Le gouvernement « du changement » vient de promulguer un ensemble de mesures (le « décret-loi Salvini ») qui mêle lois racistes et aggravation du code Rocco (les lois policières du temps du fascisme).
La presse mainstream pointe à juste titre les nouvelles mesures contre les personnes migrantes, mais le texte vise aussi à criminaliser la contestation, entre autres les barrages routiers – pratique typique des mouvements sociaux – en les assimilant à des prises d’otages, et il aggrave les peines encourues par tout occupant de maison ou de lieu. Ces mesures sont dans la continuité des politiques du gouvernement précédent, dirigé par la Parti démocrate. Tout « occupant » risque jusqu’à deux ans de réclusion ou une amende de 103 à 1 032 euros. Peine doublée « pour les instigateurs et les organisateurs de l’occupation, et pour ceux qui l’ont faite en étant armés ». Cette mesure satisfait les demandes des responsables de la logistique, seul secteur où un syndicalisme alternatif et un prolétariat métissé (comme celui qui est à l’origine des occupations pour le droit au logement) ont réussi à arracher de nouvelles conquêtes.
Hégémonie de la Ligue
Le Conseil des ministres a voté cet ensemble de mesures à l’unanimité, en prenant acte de l’hégémonie de sa minorité, la Ligue de Salvini (qui a eu deux fois moins de voix que le Mouvement 5 étoiles aux dernières élections), dans une équipe ministérielle qui cherche à se distinguer par le racisme et l’autoritarisme. Les restrictions du système d’accueil excluent les demandeurEs d’asile du système de protection (SPRAR), qui sera limité à ceux qui sont déjà titulaires d’une protection internationale ou aux mineurEs étrangers non accompagnés. Une mesure non constitutionnelle prévoit le rapatriement des demandeurEs d’asile qui ont été condamnés en première instance. Le démantèlement substantiel du système de protection rend encore plus problématique l’insertion et la vie en commun.
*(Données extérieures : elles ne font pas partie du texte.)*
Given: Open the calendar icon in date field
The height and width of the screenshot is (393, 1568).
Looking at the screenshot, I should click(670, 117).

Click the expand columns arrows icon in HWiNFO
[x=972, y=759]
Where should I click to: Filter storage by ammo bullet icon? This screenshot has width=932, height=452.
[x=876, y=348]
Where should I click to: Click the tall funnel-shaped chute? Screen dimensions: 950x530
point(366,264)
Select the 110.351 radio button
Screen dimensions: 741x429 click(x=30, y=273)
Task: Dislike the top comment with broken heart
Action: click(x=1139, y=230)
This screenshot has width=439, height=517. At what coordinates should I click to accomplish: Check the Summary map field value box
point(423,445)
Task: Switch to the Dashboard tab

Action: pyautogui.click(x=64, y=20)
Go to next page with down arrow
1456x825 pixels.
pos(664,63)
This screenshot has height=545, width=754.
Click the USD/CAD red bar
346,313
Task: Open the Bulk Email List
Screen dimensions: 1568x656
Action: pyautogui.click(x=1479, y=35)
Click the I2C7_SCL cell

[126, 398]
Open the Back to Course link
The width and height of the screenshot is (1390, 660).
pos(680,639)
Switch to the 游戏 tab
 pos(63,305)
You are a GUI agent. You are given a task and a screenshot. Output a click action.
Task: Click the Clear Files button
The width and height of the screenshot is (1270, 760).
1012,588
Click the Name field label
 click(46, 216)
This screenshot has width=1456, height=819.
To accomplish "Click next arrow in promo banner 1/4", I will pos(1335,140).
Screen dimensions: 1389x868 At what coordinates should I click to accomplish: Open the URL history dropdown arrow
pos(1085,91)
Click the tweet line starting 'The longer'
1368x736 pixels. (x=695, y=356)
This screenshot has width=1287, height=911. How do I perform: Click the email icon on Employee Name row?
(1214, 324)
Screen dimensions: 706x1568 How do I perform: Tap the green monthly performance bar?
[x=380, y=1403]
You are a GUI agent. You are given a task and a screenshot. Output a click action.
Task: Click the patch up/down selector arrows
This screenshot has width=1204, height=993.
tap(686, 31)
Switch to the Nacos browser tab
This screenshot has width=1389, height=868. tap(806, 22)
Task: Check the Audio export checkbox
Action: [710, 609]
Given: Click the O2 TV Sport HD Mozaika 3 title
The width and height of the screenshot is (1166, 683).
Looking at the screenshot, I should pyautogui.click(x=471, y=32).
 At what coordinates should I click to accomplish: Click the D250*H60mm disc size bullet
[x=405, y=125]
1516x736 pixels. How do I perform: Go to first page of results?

Pendant ces quatre dernières années, 90 % de ceux qui ont débarqué en Italie ont survécu à de très graves traumatismes dans leur pays d’origine et tout au long du parcours migratoire (en particulier en Libye) : tortures, travaux forcés et pratiques abusives très graves. Dans les centres d’accueil d’urgence, le repérage utile de personnes ayant des problèmes physiques et psychiques sera toujours plus difficile, avec des retombées négatives sur la santé publique, les dépenses de santé et l’intégration. Le décret-loi prévoit que les demandeurEs d’asile ne pourront pas être inscrits sur le registre de l’état civil et ne pourront pas être considérés comme des résidentEs.
Alarmants dispositifs antimigrantEs
Selon les associations antiracistes et des juristes soucieux de démocratie, la nouvelle réglementation de l’immigration présente des aspects alarmants de non-constitutionnalité. La suppression des permis de séjour pour des motifs humanitaires vise à réduire leur nombre et elle aura les effets typiques de toute interdiction : alimenter les mafias par l’accroissement d’une population sans droits, proie facile pour le travail esclavagiste et criminel. Avec le doublement, de 90 à 180 jours, de la durée de la rétention dans les Centres de permanence pour le rapatriement ou dans des lieux de « mise à la disposition de l’autorité de sécurité publique », on crée un circuit carcéral hors système sur lequel il sera impossible d’exercer un contrôle du respect des droits humains.
Les casernes et les prisons sont des lieux de brutalité policière, dans un pays qui n’a pas de véritable loi contre la torture. La police municipale des communes de plus de 100 000 habitantEs peut être dotée de tasers. L’armement des policiers municipaux est le passage obligé pour transformer en problématique d’ordre public toute question liée aux conflits sociaux, y compris les conflits « horizontaux » (résidentEs contre étudiantEs dans les quartiers où la vie nocturne est importante, étrangerEs contre natifEs dans les banlieues, etc.) et, plus généralement, pour mener la guerre aux pauvres. Le pistolet taser, considéré comme un instrument de torture, vient aussi d’être fourni aux préfectures de police dans onze villes.
On note aussi un développement du « Daspo » (acronyme de Divieto di Accedere alle manifestazioni Sportive, « interdiction d’accéder aux manifestations sportives »), étendu à d’autres lieux de la ville : les interdictions s’appliquent « aux installations sanitaires et aux zones destinées à la tenue de foires, marchés et spectacles publics dans la liste des lieux qui peuvent être caractérisés comme tels par le règlement de police urbaine ». Une vraie guerre aux pauvres…
De Rome, Checchino Antonini, directeur de l’Anticapitalista. Traduction Bernard Chamayou.